■ **ABOUT THIS TASK**:
Every line below that holds the word "size" must be listed.

[[ EXERCISE MATERIALS open ]]

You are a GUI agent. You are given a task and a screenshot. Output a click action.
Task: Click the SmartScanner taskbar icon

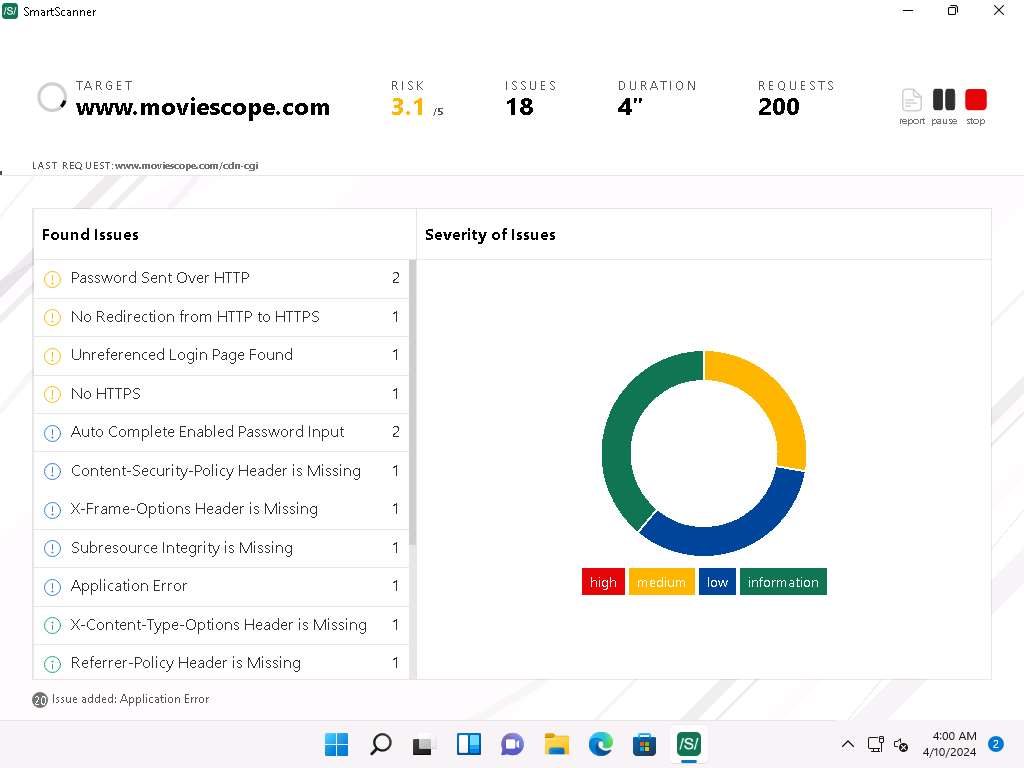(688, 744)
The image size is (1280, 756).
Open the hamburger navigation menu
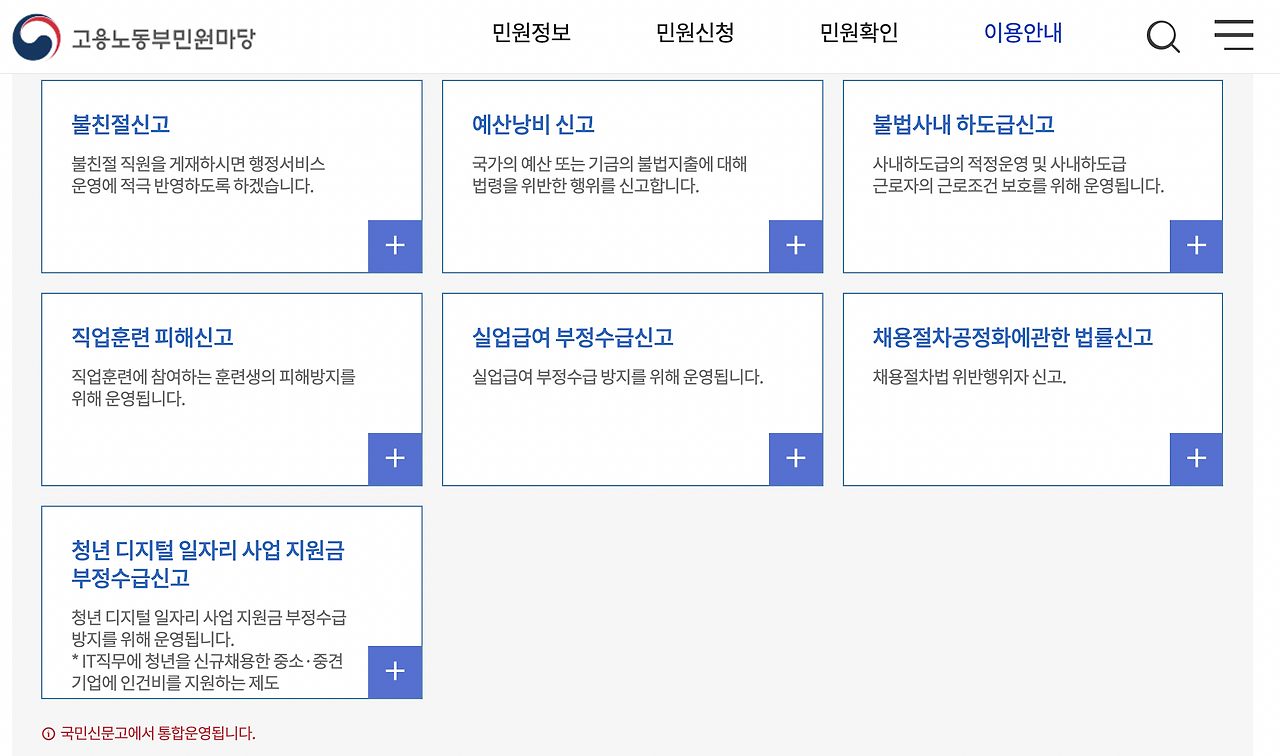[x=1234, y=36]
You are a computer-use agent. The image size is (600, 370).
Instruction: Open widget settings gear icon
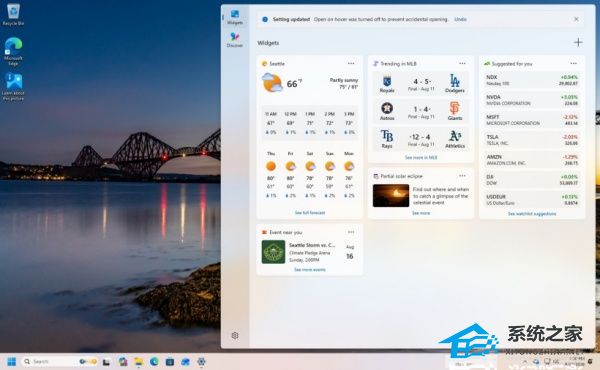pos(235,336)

[[ EXERCISE MATERIALS closed ]]

■ **RESPONSE**:
The image size is (1280, 756).
You are a computer-use agent. The image size is (600, 370).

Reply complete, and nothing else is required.